Gözleri, üzerinde gözler hissetmiş gibi gözlerime baktığında, direkt olarak gözlerimiz buluştu. Kahve gözleri, sıradan olması gerekirken onu oldukça yakışıklı kılmıştı. Ne yapıyordum ya ben?

Bana bakmadığına emin olduktan sonra tekrar adama baktım. Yüzünde kibirli, kendinden emin bir ifade vardı şimdi. Dudağının kenarı ise yukarı kıvrılmıştı.

Bu adamdan aşırı garip bir enerji almıştım. Umarım bunu seçmezdi abim.

Hemen gözlerimi yine kaçırdım. Kız kardeşime çevirdim bakışlarımı. Su ise adamlarda dolaştırıyordu gözlerini. Ardından çocuksu bir heyecanla bana bakıp, yerinden kalktı.

"Bana da yakın koruma tahsis edilecek, gidip bir bakayım değil mi ablacığım?"

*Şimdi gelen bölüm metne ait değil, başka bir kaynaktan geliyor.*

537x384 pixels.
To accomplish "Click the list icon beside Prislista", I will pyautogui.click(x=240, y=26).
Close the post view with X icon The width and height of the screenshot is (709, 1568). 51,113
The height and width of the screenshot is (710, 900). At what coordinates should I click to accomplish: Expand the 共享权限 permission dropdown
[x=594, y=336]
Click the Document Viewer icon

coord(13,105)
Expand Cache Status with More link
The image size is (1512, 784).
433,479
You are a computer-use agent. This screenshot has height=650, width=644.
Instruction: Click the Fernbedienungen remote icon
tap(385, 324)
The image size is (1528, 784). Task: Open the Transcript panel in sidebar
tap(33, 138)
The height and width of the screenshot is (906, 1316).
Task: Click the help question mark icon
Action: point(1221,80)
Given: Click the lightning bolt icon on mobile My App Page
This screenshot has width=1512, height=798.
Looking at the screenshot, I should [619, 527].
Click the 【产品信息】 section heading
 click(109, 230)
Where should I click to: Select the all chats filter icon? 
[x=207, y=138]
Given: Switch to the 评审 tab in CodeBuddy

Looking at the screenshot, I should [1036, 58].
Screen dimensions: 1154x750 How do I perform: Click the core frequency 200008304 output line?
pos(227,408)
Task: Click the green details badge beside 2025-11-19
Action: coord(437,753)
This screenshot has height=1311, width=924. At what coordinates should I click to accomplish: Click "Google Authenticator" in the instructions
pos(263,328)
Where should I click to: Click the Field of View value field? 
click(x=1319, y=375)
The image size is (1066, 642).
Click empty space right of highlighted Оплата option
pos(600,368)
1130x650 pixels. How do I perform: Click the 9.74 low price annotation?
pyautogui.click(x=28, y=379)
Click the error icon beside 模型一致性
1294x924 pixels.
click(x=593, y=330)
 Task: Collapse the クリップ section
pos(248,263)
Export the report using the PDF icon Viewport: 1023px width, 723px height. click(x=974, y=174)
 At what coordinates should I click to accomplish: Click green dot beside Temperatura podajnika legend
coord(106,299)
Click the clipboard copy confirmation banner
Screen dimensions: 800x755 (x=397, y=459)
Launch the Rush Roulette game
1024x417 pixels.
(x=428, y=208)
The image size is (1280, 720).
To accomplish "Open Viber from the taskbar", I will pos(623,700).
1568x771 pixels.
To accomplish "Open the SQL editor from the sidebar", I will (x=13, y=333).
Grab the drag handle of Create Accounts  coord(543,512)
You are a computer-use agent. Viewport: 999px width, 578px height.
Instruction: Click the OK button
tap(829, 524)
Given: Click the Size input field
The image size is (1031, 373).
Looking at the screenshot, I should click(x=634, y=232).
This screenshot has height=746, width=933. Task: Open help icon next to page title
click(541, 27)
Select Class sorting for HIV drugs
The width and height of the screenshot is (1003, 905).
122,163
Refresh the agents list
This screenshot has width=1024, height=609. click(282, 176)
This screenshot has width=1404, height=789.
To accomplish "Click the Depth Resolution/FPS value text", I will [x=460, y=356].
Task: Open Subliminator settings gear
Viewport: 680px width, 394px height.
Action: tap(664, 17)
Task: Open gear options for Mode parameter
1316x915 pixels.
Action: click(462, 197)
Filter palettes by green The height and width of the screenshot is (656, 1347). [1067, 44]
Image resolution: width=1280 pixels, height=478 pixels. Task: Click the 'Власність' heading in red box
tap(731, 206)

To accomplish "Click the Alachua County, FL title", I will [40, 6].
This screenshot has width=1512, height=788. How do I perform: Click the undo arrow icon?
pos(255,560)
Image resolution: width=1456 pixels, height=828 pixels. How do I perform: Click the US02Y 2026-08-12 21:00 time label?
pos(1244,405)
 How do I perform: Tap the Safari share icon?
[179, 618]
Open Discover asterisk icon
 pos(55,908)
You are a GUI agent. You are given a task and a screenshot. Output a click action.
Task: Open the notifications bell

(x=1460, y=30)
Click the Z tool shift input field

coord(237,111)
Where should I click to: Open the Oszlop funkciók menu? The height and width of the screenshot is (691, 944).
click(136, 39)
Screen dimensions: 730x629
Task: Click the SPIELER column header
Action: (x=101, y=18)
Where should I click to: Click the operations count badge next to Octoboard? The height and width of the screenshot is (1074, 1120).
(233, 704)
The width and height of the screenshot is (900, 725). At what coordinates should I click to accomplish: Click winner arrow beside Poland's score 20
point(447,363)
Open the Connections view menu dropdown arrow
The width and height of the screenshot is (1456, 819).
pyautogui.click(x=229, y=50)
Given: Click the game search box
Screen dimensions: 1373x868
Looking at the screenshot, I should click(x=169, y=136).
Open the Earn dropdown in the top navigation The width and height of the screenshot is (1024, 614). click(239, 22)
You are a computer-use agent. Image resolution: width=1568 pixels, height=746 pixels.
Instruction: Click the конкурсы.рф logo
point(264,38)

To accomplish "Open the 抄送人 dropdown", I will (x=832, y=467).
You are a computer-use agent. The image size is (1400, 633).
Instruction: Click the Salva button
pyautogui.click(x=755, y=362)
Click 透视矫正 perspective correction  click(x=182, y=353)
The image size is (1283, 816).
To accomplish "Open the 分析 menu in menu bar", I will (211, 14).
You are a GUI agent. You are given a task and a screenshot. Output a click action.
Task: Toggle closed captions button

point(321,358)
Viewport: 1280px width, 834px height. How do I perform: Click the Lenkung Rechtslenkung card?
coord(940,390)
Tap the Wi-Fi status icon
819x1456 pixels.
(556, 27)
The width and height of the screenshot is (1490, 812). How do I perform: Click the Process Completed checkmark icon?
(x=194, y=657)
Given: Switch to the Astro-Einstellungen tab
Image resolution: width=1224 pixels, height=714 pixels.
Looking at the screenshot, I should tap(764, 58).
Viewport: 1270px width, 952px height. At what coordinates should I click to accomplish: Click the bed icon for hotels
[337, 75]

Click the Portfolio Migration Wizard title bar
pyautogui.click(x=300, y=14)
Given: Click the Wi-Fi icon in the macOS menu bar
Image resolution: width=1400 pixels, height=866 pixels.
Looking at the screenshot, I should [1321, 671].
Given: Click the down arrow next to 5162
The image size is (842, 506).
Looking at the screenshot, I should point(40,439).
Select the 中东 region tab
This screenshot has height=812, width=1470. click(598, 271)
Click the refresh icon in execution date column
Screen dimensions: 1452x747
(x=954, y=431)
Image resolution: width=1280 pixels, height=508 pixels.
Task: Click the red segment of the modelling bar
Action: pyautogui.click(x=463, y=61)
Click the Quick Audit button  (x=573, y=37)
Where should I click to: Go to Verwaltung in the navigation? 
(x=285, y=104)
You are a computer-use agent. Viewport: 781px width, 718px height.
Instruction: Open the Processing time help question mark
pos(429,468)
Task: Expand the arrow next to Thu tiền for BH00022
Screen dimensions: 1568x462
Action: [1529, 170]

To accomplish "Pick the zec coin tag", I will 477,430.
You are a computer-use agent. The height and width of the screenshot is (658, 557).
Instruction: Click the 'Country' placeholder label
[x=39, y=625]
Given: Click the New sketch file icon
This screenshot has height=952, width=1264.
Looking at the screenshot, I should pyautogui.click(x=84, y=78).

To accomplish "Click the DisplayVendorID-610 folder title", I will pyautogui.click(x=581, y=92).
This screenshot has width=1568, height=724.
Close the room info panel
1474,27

Şımarık bir şekilde bunu söylerken, göz devirerek baktım ona. O ise içeri doğru girmeye başlamıştı çoktan. Deliydi ya bu adam.

***

Abim genç ve başarılı bir avukattı. Ancak son zamanlarda aldığı yüksek profilli bir dava nedeniyle tehditler almaya başlamıştı. Aslında, ona silahlı saldırı düzenlendiğinde farkına varmıştı ne kadar ciddi olduğunu, bu durumun. Abim asla bu tehditleri yabana atacak biri olmamıştı fakat, kimseye de pabuç bırakacak değildi. Öyle

Abim benim, bu tehditler karşısında yalnız kalmamı istemiyordu. Bu yüzden, güvenilir bir koruma bulmak için derin bir araştırma yapmıştı bu bir haftada.

Korumayı seçerken, onun özgeçmişini, referanslarını ve geçmiş deneyimlerini dikkatle inceleyeceğinden emindi.